Factorized and Controllable Neural Re-Rendering of Outdoor Scene
for Photo Extrapolation

ACM Multimedia 2022 (Oral)

Boming Zhao1*, Bangbang Yang1*, Zhenyang Li2, Zuoyue Li3, Guofeng Zhang1, Jiashu Zhao4, Dawei Yin2, Zhaopeng Cui1, Hujun Bao1
* denotes equal contribution

1State Key Lab of CAD & CG, Zhejiang University    2Baidu Inc    3ETH Zürich    4Wilfrid Laurier University


Expanding an existing tourist photo from a partially captured scene to a full scene is one of the desired experiences for photography applications. Although photo extrapolation has been well studied, it is much more challenging to extrapolate a photo (i.e., selfie) from a narrow field of view to a wider one while maintaining a similar visual style. In this paper, we propose a factorized neural re-rendering model to produce photorealistic novel views from cluttered outdoor Internet photo collections, which enables the applications including controllable scene re-rendering, photo extrapolation and even extrapolated 3D photo generation. Specifically, we first develop a novel factorized re-rendering pipeline to handle the ambiguity in the decomposition of geometry, appearance and illumination. We also propose a composited training strategy to tackle the unexpected occlusion in Internet images. Moreover, to enhance photo-realism when extrapolating tourist photographs, we propose a novel realism augmentation process to complement appearance details, which automatically propagates the texture details from a narrow captured photo to the extrapolated neural rendered image. The experiments and photo editing examples on outdoor scenes demonstrate the superior performance of our proposed method in both photo-realism and downstream applications.

Overview Video

Our Method


Given an Internet photo collection of an outdoor attraction, we learn a novel neural re-rendering model that encodes scenes with several factorized components, which enables the applicabilities of controllable scene re-rendering, photo extrapolation and extrapolated 3D photo generation. All the images are from the IMC-PT dataset. Photos by Flickr users astrobri, soniadal82, Fotero, scriptingnews, Devin Ford, and MikiAnn.

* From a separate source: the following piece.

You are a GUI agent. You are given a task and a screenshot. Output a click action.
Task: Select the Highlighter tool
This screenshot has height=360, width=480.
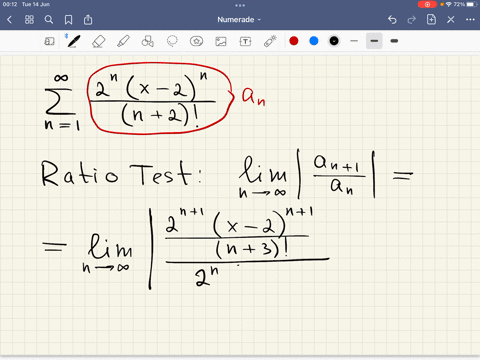tap(123, 41)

Applicability: Scene Touring with Mesh Visualization

We show scene touring on two outdoor attractions, and also visualize the learned scene mesh. Our model successfully learns detailed shapes of buildings and sculptures, which ensures photorealistic scene re-rendering with external lighting.

Applicability: Illumination Adaptation & Controlling

We show the network ability of illumination adaptation and controlling. By simply given a captured reference photo or a user-selected HDR map, our model can render novel views of the scene with the target illumination condition.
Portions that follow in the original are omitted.